**Work required:**
Reproduce the listing below word for word, leaving out the pictures.
═════ Records provided
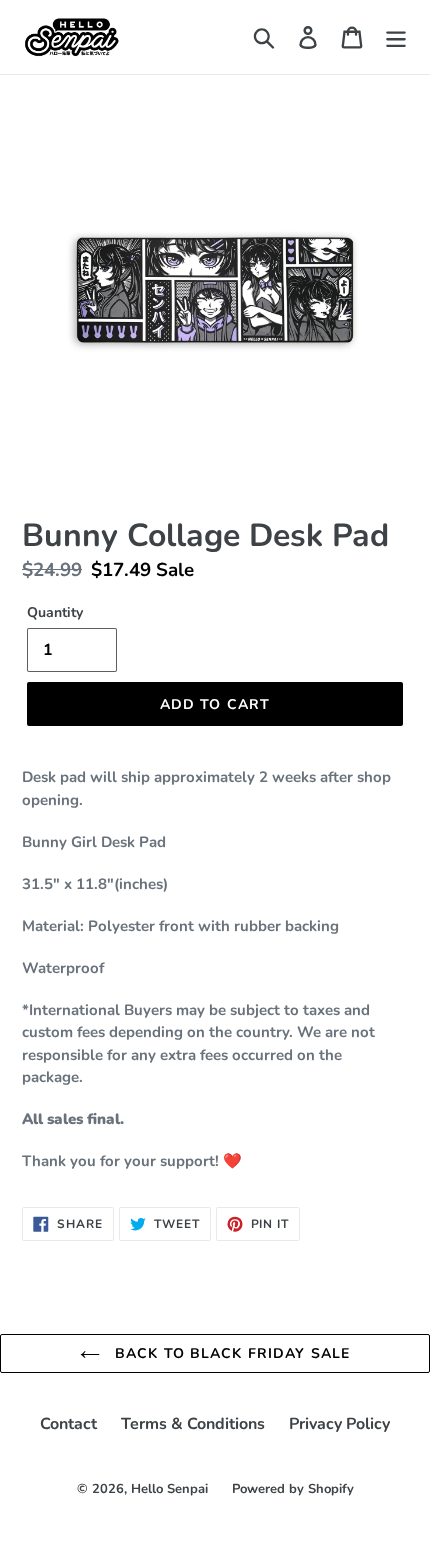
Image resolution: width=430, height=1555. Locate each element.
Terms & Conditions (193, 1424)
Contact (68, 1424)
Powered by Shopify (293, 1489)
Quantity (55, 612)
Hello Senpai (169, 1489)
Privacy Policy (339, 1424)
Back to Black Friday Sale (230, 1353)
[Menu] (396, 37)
══════════
**Written response:**
Image resolution: width=430, height=1555. Locate each element.
Terms & Conditions (193, 1424)
Contact (68, 1424)
Powered by Shopify (293, 1489)
Quantity (55, 612)
Hello Senpai (169, 1489)
Privacy Policy (339, 1424)
Back to Black Friday Sale (230, 1353)
[Menu] (396, 37)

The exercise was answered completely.